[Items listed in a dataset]

*** Begin section ***

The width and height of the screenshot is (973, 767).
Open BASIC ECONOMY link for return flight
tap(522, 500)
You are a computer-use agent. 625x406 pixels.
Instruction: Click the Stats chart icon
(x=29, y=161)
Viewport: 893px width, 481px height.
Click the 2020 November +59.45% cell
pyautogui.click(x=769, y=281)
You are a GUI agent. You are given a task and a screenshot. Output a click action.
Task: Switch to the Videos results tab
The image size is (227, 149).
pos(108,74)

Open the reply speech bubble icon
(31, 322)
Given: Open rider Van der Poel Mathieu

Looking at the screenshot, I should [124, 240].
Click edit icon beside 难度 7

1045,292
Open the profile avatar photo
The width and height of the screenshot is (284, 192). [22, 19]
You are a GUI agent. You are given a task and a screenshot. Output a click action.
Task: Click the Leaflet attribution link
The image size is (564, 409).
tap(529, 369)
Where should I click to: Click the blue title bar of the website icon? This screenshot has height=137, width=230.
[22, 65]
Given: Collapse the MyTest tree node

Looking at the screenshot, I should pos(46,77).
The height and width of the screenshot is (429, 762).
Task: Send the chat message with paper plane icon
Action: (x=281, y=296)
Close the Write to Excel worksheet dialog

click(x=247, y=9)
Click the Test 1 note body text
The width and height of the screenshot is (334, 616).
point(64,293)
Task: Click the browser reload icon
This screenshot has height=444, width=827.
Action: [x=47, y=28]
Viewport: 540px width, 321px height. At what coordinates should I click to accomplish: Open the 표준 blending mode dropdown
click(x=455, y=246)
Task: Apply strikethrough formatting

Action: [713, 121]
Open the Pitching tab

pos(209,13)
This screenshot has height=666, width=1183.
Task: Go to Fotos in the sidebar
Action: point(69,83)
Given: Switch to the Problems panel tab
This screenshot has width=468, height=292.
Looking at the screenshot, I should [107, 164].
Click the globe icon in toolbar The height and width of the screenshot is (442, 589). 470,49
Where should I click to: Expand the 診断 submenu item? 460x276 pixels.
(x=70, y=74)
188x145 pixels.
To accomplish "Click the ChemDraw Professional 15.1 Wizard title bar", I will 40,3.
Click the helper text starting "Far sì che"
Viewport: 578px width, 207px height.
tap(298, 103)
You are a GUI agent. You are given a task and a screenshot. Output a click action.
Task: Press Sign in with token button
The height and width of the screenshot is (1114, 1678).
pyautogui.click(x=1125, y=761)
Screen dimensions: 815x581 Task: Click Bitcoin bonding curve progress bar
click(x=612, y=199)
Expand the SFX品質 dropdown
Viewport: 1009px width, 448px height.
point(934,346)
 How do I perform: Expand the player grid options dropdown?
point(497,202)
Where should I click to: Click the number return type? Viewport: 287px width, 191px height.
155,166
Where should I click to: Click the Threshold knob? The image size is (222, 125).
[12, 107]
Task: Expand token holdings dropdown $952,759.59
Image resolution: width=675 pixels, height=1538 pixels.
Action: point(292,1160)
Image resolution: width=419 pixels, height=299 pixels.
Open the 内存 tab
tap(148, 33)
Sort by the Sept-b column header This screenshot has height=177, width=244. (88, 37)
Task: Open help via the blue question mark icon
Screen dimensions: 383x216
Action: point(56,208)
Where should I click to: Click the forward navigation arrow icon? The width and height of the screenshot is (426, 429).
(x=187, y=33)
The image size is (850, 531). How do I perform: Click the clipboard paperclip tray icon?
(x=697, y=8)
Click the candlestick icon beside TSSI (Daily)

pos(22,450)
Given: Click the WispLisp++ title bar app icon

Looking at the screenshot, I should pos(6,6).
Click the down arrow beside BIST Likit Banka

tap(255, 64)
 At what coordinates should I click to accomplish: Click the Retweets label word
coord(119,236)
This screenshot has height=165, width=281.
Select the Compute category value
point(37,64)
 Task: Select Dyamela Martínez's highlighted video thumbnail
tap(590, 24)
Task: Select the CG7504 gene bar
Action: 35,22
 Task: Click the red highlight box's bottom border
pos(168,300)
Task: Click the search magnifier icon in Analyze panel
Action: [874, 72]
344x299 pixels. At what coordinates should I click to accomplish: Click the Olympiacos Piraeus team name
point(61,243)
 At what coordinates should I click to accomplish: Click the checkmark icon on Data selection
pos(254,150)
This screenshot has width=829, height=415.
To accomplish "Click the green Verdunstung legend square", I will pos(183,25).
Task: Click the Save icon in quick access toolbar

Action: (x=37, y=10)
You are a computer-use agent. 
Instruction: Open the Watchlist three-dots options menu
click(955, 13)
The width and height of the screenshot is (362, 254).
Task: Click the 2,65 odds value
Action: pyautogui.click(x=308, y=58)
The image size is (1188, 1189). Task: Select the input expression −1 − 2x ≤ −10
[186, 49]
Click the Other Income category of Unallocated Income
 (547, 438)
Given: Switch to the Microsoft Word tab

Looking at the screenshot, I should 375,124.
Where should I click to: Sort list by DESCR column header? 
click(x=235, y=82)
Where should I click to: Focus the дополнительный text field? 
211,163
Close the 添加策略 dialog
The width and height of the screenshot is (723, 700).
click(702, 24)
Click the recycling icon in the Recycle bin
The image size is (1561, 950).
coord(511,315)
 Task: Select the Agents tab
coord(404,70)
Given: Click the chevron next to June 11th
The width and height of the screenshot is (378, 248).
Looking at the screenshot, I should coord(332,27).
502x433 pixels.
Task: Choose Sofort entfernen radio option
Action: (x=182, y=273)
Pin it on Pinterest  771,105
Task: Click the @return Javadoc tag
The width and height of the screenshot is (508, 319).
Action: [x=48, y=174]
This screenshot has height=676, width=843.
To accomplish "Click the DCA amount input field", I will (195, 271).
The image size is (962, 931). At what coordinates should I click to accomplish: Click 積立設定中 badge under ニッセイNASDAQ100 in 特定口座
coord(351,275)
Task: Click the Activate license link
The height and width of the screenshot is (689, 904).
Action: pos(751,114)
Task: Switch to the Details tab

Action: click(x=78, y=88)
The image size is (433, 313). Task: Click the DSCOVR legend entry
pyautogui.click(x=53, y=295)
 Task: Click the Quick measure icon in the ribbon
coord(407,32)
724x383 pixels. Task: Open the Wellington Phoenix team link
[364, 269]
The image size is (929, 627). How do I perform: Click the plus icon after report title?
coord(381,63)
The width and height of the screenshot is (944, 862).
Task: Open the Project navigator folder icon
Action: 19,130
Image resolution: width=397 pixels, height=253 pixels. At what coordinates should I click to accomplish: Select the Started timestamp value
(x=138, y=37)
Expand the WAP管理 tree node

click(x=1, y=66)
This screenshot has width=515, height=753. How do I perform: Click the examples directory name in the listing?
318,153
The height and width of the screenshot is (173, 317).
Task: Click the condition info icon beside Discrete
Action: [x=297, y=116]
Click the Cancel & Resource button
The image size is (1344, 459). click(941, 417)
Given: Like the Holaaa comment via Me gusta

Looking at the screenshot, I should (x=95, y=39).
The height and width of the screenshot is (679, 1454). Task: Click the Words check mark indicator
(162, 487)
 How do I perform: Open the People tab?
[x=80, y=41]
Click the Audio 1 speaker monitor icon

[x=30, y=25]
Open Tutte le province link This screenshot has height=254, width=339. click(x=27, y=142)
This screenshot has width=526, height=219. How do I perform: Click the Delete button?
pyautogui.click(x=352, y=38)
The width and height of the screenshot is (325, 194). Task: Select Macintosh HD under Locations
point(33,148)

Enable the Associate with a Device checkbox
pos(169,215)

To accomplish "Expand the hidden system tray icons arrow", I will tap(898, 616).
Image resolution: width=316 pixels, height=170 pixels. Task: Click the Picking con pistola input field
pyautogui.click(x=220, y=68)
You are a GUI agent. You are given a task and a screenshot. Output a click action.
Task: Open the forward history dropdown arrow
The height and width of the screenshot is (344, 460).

*** End section ***

• **About this task**: Set down every entry exactly as it appears.

• **Response area**:
The width and height of the screenshot is (973, 767).
Open BASIC ECONOMY link for return flight
tap(522, 500)
You are a computer-use agent. 625x406 pixels.
Instruction: Click the Stats chart icon
(x=29, y=161)
Viewport: 893px width, 481px height.
Click the 2020 November +59.45% cell
pyautogui.click(x=769, y=281)
You are a GUI agent. You are given a task and a screenshot. Output a click action.
Task: Switch to the Videos results tab
The image size is (227, 149).
pos(108,74)

Open the reply speech bubble icon
(31, 322)
Given: Open rider Van der Poel Mathieu

Looking at the screenshot, I should [124, 240].
Click edit icon beside 难度 7

1045,292
Open the profile avatar photo
The width and height of the screenshot is (284, 192). [22, 19]
You are a GUI agent. You are given a task and a screenshot. Output a click action.
Task: Click the Leaflet attribution link
The image size is (564, 409).
tap(529, 369)
Where should I click to: Click the blue title bar of the website icon? This screenshot has height=137, width=230.
[22, 65]
Given: Collapse the MyTest tree node

Looking at the screenshot, I should pos(46,77).
The height and width of the screenshot is (429, 762).
Task: Send the chat message with paper plane icon
Action: (x=281, y=296)
Close the Write to Excel worksheet dialog

click(x=247, y=9)
Click the Test 1 note body text
The width and height of the screenshot is (334, 616).
point(64,293)
Task: Click the browser reload icon
This screenshot has height=444, width=827.
Action: [x=47, y=28]
Viewport: 540px width, 321px height. At what coordinates should I click to accomplish: Open the 표준 blending mode dropdown
click(x=455, y=246)
Task: Apply strikethrough formatting

Action: [713, 121]
Open the Pitching tab

pos(209,13)
This screenshot has height=666, width=1183.
Task: Go to Fotos in the sidebar
Action: point(69,83)
Given: Switch to the Problems panel tab
This screenshot has width=468, height=292.
Looking at the screenshot, I should [107, 164].
Click the globe icon in toolbar The height and width of the screenshot is (442, 589). 470,49
Where should I click to: Expand the 診断 submenu item? 460x276 pixels.
(x=70, y=74)
188x145 pixels.
To accomplish "Click the ChemDraw Professional 15.1 Wizard title bar", I will 40,3.
Click the helper text starting "Far sì che"
Viewport: 578px width, 207px height.
tap(298, 103)
You are a GUI agent. You are given a task and a screenshot. Output a click action.
Task: Press Sign in with token button
The height and width of the screenshot is (1114, 1678).
pyautogui.click(x=1125, y=761)
Screen dimensions: 815x581 Task: Click Bitcoin bonding curve progress bar
click(x=612, y=199)
Expand the SFX品質 dropdown
Viewport: 1009px width, 448px height.
point(934,346)
 How do I perform: Expand the player grid options dropdown?
point(497,202)
Where should I click to: Click the number return type? Viewport: 287px width, 191px height.
155,166
Where should I click to: Click the Threshold knob? The image size is (222, 125).
[12, 107]
Task: Expand token holdings dropdown $952,759.59
Image resolution: width=675 pixels, height=1538 pixels.
Action: point(292,1160)
Image resolution: width=419 pixels, height=299 pixels.
Open the 内存 tab
tap(148, 33)
Sort by the Sept-b column header This screenshot has height=177, width=244. (88, 37)
Task: Open help via the blue question mark icon
Screen dimensions: 383x216
Action: point(56,208)
Where should I click to: Click the forward navigation arrow icon? The width and height of the screenshot is (426, 429).
(x=187, y=33)
The image size is (850, 531). How do I perform: Click the clipboard paperclip tray icon?
(x=697, y=8)
Click the candlestick icon beside TSSI (Daily)

pos(22,450)
Given: Click the WispLisp++ title bar app icon

Looking at the screenshot, I should pos(6,6).
Click the down arrow beside BIST Likit Banka

tap(255, 64)
 At what coordinates should I click to accomplish: Click the Retweets label word
coord(119,236)
This screenshot has height=165, width=281.
Select the Compute category value
point(37,64)
 Task: Select Dyamela Martínez's highlighted video thumbnail
tap(590, 24)
Task: Select the CG7504 gene bar
Action: 35,22
 Task: Click the red highlight box's bottom border
pos(168,300)
Task: Click the search magnifier icon in Analyze panel
Action: [874, 72]
344x299 pixels. At what coordinates should I click to accomplish: Click the Olympiacos Piraeus team name
point(61,243)
 At what coordinates should I click to accomplish: Click the checkmark icon on Data selection
pos(254,150)
This screenshot has width=829, height=415.
To accomplish "Click the green Verdunstung legend square", I will pos(183,25).
Task: Click the Save icon in quick access toolbar

Action: (x=37, y=10)
You are a computer-use agent. 
Instruction: Open the Watchlist three-dots options menu
click(955, 13)
The width and height of the screenshot is (362, 254).
Task: Click the 2,65 odds value
Action: pyautogui.click(x=308, y=58)
The image size is (1188, 1189). Task: Select the input expression −1 − 2x ≤ −10
[186, 49]
Click the Other Income category of Unallocated Income
 (547, 438)
Given: Switch to the Microsoft Word tab

Looking at the screenshot, I should 375,124.
Where should I click to: Sort list by DESCR column header? 
click(x=235, y=82)
Where should I click to: Focus the дополнительный text field? 
211,163
Close the 添加策略 dialog
The width and height of the screenshot is (723, 700).
click(702, 24)
Click the recycling icon in the Recycle bin
The image size is (1561, 950).
coord(511,315)
 Task: Select the Agents tab
coord(404,70)
Given: Click the chevron next to June 11th
The width and height of the screenshot is (378, 248).
Looking at the screenshot, I should coord(332,27).
502x433 pixels.
Task: Choose Sofort entfernen radio option
Action: (x=182, y=273)
Pin it on Pinterest  771,105
Task: Click the @return Javadoc tag
The width and height of the screenshot is (508, 319).
Action: [x=48, y=174]
This screenshot has height=676, width=843.
To accomplish "Click the DCA amount input field", I will (195, 271).
The image size is (962, 931). At what coordinates should I click to accomplish: Click 積立設定中 badge under ニッセイNASDAQ100 in 特定口座
coord(351,275)
Task: Click the Activate license link
The height and width of the screenshot is (689, 904).
Action: pos(751,114)
Task: Switch to the Details tab

Action: click(x=78, y=88)
The image size is (433, 313). Task: Click the DSCOVR legend entry
pyautogui.click(x=53, y=295)
 Task: Click the Quick measure icon in the ribbon
coord(407,32)
724x383 pixels. Task: Open the Wellington Phoenix team link
[364, 269]
The image size is (929, 627). How do I perform: Click the plus icon after report title?
coord(381,63)
The width and height of the screenshot is (944, 862).
Task: Open the Project navigator folder icon
Action: 19,130
Image resolution: width=397 pixels, height=253 pixels. At what coordinates should I click to accomplish: Select the Started timestamp value
(x=138, y=37)
Expand the WAP管理 tree node

click(x=1, y=66)
This screenshot has width=515, height=753. How do I perform: Click the examples directory name in the listing?
318,153
The height and width of the screenshot is (173, 317).
Task: Click the condition info icon beside Discrete
Action: [x=297, y=116]
Click the Cancel & Resource button
The image size is (1344, 459). click(941, 417)
Given: Like the Holaaa comment via Me gusta

Looking at the screenshot, I should (x=95, y=39).
The height and width of the screenshot is (679, 1454). Task: Click the Words check mark indicator
(162, 487)
 How do I perform: Open the People tab?
[x=80, y=41]
Click the Audio 1 speaker monitor icon

[x=30, y=25]
Open Tutte le province link This screenshot has height=254, width=339. click(x=27, y=142)
This screenshot has width=526, height=219. How do I perform: Click the Delete button?
pyautogui.click(x=352, y=38)
The width and height of the screenshot is (325, 194). Task: Select Macintosh HD under Locations
point(33,148)

Enable the Associate with a Device checkbox
pos(169,215)

To accomplish "Expand the hidden system tray icons arrow", I will tap(898, 616).
Image resolution: width=316 pixels, height=170 pixels. Task: Click the Picking con pistola input field
pyautogui.click(x=220, y=68)
You are a GUI agent. You are given a task and a screenshot. Output a click action.
Task: Open the forward history dropdown arrow
The height and width of the screenshot is (344, 460).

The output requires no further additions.